Fig. S1.

CD8+ T cells phenotyping using flow cytometry. (a) Gating/ cell sorting strategy to determine CD3+CD8+ T cells phenotype in cirrhotic patients and HV: frozen isolated PBMCs or AMNCs were thawed, stained by Fluorescence Viability Dye (FVD) and finally extra- or intra-cellular stained. Following doublets and live/dead exclusion, CD3/CD8 double positive cells were selected.

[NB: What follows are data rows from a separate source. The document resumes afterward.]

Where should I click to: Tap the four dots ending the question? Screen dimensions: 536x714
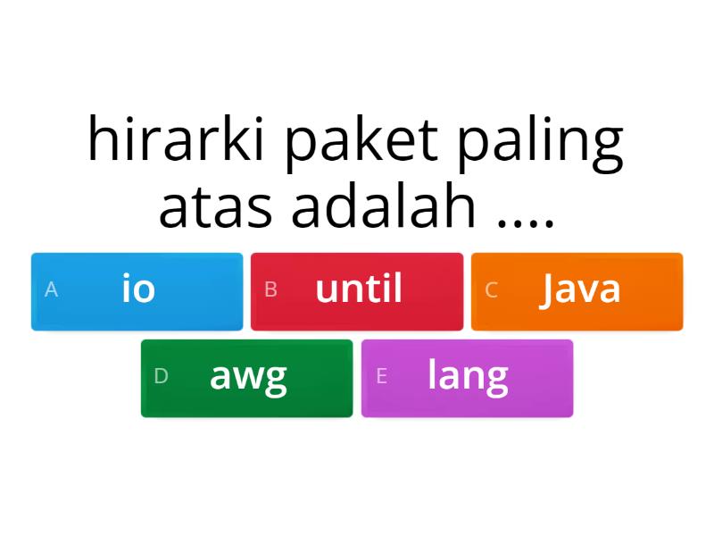(527, 219)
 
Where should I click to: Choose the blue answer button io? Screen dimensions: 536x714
(137, 291)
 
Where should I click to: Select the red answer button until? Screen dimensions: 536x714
(357, 291)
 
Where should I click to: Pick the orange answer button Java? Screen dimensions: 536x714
(577, 291)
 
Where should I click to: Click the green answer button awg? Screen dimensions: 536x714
(246, 378)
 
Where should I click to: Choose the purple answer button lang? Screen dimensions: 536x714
(467, 378)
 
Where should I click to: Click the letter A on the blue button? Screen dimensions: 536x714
(51, 290)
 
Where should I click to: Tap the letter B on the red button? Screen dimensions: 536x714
(271, 290)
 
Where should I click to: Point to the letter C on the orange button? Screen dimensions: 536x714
(491, 290)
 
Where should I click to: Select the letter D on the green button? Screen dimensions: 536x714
(161, 377)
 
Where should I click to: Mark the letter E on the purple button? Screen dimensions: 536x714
(381, 377)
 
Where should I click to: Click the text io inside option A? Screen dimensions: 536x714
(138, 289)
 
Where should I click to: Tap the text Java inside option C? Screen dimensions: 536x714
(580, 289)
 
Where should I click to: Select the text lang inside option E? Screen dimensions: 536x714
(468, 376)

The expression of extracellular or intracellular markers was then assessed on the CD3+CD8+ subset using Fluorescence Minus One (FMO) controls; (b) Phenotype of circulating CD8+ T cells in the entire cohort of cirrhotic patients according to history of alcohol consumption: total CD8+ T cells phenotype in patients with alcohol related liver disease (ALD) (n = 47) versus non-ALD patients (n = 13) (left panel) and in abstinent (n = 32) versus non-abstinent patients (n = 28) (right panel). (c) Phenotype of total circulating CD8+ T cells in AD patients according to the precipitating event: acute alcoholic hepatitis (AAH) (n = 10) versus other (n = 25). (d) Expression of maturation surface markers in peritoneal CD8+ T cells compared to paired circulating CD8+ T cells in cirrhotic patients (n = 7). (e) Correlations between TIM-3+CD8+ T cells and HLA-DR+CD8+ T cells (Spearman correlation; n = 46). (f) No correlations were detected between HLA-DR expression on CD8+ T cells and MELD score (n = 53)* p<0.05; ** p<0.0001 (Mann-Whitney U test (b;c); Wilcoxon signed-rank test (d); Spearman correlation (e;f)).